- _Problem statement_
Collect every line of the items below that contains the string "coordinates", matching case exactly.

- _Given data_
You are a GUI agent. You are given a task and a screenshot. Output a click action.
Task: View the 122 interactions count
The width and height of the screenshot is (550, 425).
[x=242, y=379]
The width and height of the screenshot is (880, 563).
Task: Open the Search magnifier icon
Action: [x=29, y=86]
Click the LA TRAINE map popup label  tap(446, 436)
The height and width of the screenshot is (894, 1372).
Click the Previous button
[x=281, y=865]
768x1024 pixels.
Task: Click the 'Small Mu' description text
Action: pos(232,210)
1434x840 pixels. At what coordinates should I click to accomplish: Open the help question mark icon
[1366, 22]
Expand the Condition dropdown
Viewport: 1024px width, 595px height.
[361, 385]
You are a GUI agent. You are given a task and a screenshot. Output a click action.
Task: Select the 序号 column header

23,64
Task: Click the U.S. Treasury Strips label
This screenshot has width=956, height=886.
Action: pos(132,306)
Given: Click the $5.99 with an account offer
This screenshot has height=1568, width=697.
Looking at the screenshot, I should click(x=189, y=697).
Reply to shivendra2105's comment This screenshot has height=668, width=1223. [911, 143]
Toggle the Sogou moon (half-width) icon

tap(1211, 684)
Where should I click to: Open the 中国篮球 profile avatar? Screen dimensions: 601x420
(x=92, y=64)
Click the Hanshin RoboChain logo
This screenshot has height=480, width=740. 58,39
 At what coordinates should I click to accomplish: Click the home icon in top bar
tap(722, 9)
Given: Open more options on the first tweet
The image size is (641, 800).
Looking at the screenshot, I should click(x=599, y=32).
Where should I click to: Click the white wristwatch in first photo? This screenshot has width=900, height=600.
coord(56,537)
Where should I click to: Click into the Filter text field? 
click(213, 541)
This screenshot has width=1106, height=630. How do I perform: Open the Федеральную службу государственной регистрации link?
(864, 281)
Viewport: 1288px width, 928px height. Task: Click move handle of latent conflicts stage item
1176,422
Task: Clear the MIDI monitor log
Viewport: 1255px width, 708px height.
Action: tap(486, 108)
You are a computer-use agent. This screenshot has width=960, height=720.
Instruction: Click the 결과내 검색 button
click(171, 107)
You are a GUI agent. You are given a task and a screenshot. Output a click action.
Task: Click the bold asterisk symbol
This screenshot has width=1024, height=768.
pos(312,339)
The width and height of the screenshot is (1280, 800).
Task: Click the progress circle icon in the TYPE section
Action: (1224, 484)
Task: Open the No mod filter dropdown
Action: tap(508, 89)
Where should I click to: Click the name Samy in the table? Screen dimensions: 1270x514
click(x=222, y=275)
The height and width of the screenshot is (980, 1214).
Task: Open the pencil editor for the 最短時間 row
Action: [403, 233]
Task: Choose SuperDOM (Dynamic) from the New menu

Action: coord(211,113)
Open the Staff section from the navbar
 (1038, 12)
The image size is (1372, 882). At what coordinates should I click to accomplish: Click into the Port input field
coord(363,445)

- _Finished answer_
1434x840 pixels. At what coordinates should I click to accomplish: Open the help question mark icon
 At what coordinates should I click to accomplish: Click the home icon in top bar
The image size is (1372, 882). At what coordinates should I click to accomplish: Click into the Port input field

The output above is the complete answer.